Язык мой заплетался, веки отяжелели и опускались, в горле пересохло.

Я продолжала говорить и говорить, и спрашивать, и возражать, не допуская в голосе ни малейшего всплеска раздражения или отчаяния…Тихонько подтягивала шпагат. За луковку, за луковку вытягивала…

В какой-то момент я увидела, что небо за решеткой стало бледнеть, будто кто-то усердный протирал его и полировал до прозрачности.
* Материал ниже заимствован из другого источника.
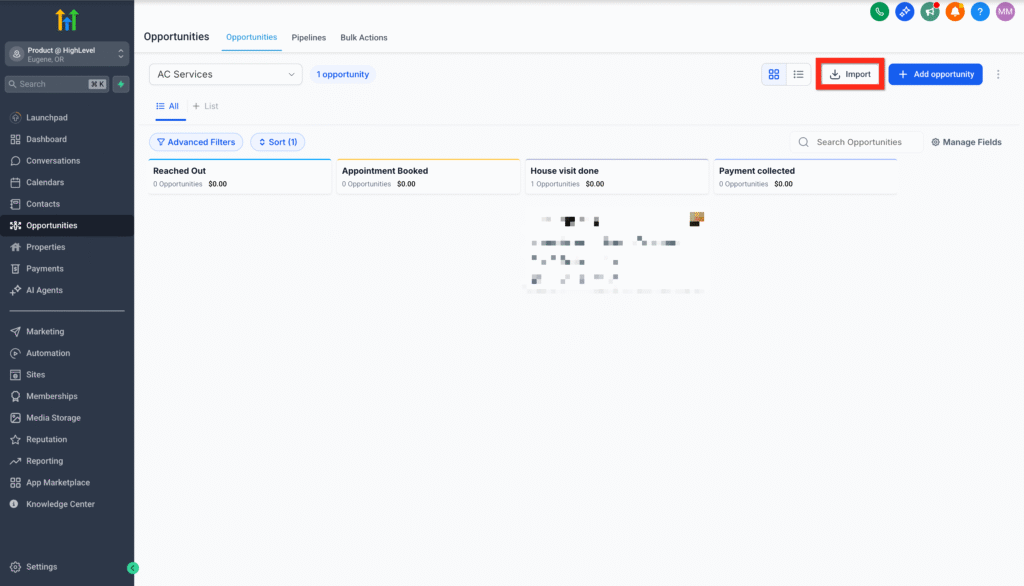Open Conversations in the sidebar
The height and width of the screenshot is (586, 1024).
53,161
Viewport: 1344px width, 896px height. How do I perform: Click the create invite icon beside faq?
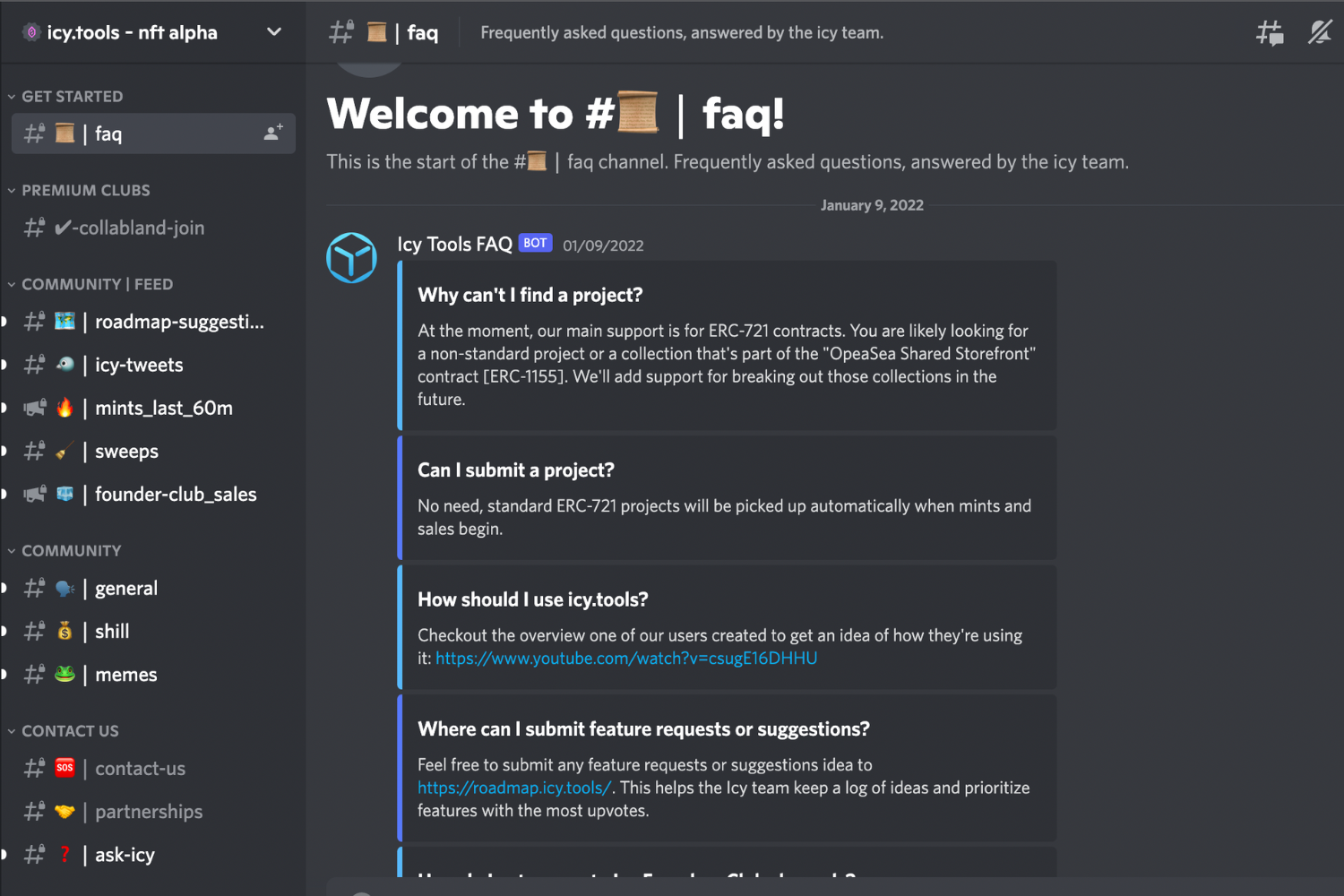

Еще не голубое, а голубинное, сине-сизое, оно ширилось и набухало за решеткой, билось об нее крылами, в надежде пробиться в день…

 В эти, вот, мгновения, я ощутила такое обморочное изнеможение, точно много дней без еды и питья пересекала пустыню; почувствовала, что мои собственные силы на исходе, и минута-другая, – я просто отпущу его, не в состоянии дольше натягивать этот свой воображаемый шпагат.

 Тогда, закрыв глаза, из последних сил я вскарабкалась к нему на подоконник, обняла спину, прижалась покрепче и потянула назад, чтобы мы с ним в обнимку упали в комнату…

И тотчас – трудно сейчас в это поверить, но помню я об этом много лет! – он произнес:

 – Светает…Кончилась ночь!

И я услышала пружинный стук кроссовок: он спрыгнул с подоконника на пол.

Затем, ему, видимо, стало совсем неловко; он скомкано попрощался и положил трубку.

 

Я сидела, откинувшись на спинку стула, и глядела в стену невидящим опустошенным взглядом… Внутри меня жужжал, стихая, тугой завод невидимого механизма. Безумная карусель замедляла ход, притормаживая свой бег в никуда и ничто…

Так и просидела минут сорок, бессмысленно глядя в стену, – только бы не в окно. Прогремел первый трамвай, зачирикал, закаркал, засвиристел оголтелый хор птичьих стай в кронах утренних чинар.

Напарница вскипятила воду, заварила чай и молча поставила передо мной стакан, всыпав туда четыре ложки сахару. Странно: я совсем забыла, что кроме меня в комнате кто-то есть…

В восемь нас, как обычно, выпустили, и, дождавшись трамвая, я поехала домой…

Я не могла смотреть на окна.

 

И ни разу больше не возвращалась той дорогой, мимо дома с дорогим для меня окном, где мужской силуэт за занавеской мерно качал коляску с новорожденными близнецами.

Но сегодня, спустя много лет, когда мы говорим с моим другом по скайпу, преодолевая мощные валы океанских пространств, – в памяти нет-нет да всплывают те давние окна: большое, забранное тесной тюремной решеткой, и другое, освещенное домашним светом настольной лампы; а еще – то неизвестное, как сейчас говорят – виртуальное окно шестого этажа, на подоконнике которого я, как библейский Иаков, всю ночь – до зари – боролась со смертью; боролась – и победила.